It seems to me that the issue comes form the device link being SYNC_STATE_ONLY
in the first place. I see that comes from the 'else' path in
if (con->fwnode == link->consumer)
flags = fw_devlink_get_flags(link->flags);
else
flags = FW_DEVLINK_FLAGS_PERMISSIVE;
and the value on each side of the comparison is:
con->fwnode: /soc/edp-tx@1c500000
link->consumer: /soc/edp-tx@1c500000/aux-bus/panel
Could you help me understand what (if anything) is wrong here?

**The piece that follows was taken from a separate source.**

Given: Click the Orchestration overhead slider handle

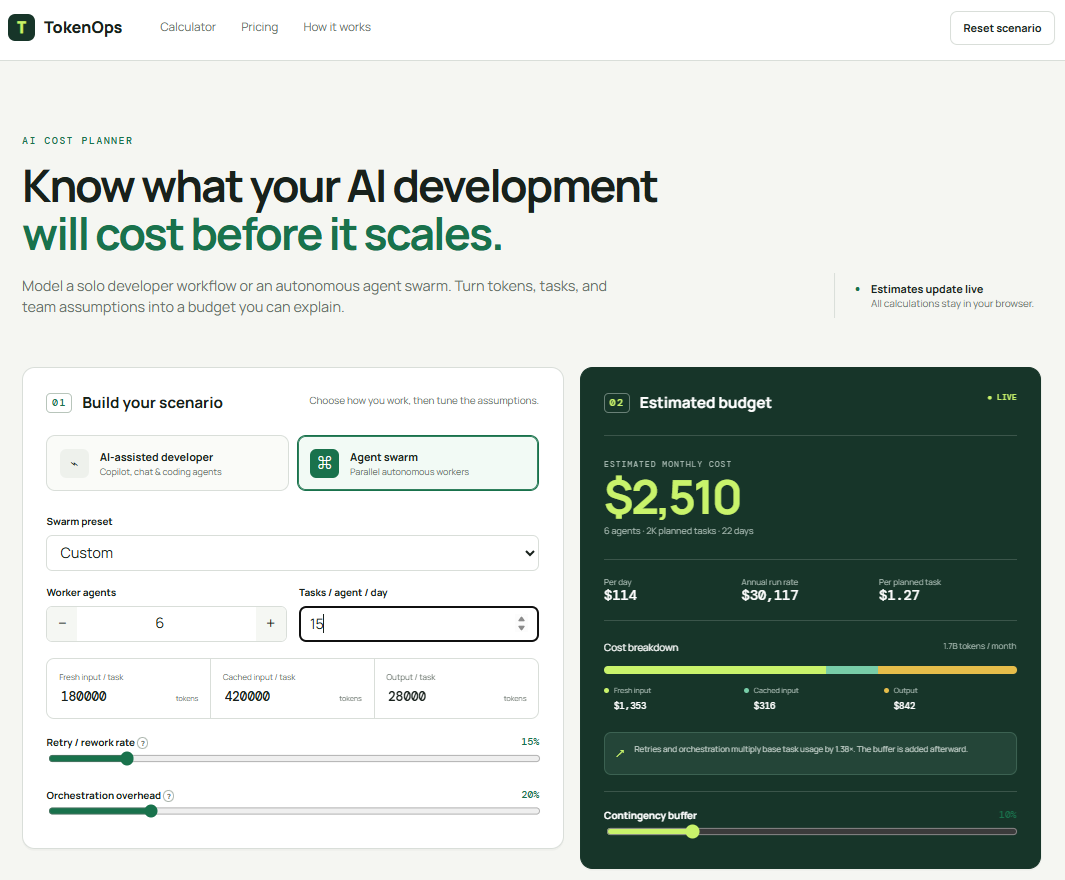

(I also noticed that as per the DT the consumer for backlight-lcd0 should be the
panel, but the devlink has it instead as the edp-tx, I'm guessing that's another
symptom of the same issue)
Thanks,
Nícolas
>
> Thanks,
> Nícolas
>
> >
> > 2. If we take this patch, it might be better to make a "useless device
> > links" helper function and use the same on in device_link_add() and in
> > the "if" condition that's used to decide if a device link should be
> > created. The con == sup is another "useless device link" check. But
> > I'm not really sure if we should mask this error as it help with stuff
> > like (1). con == sup is a bit more clear cut example of a "useless
> > device link" in the context of fw_devlink.
> >
> > -Saravana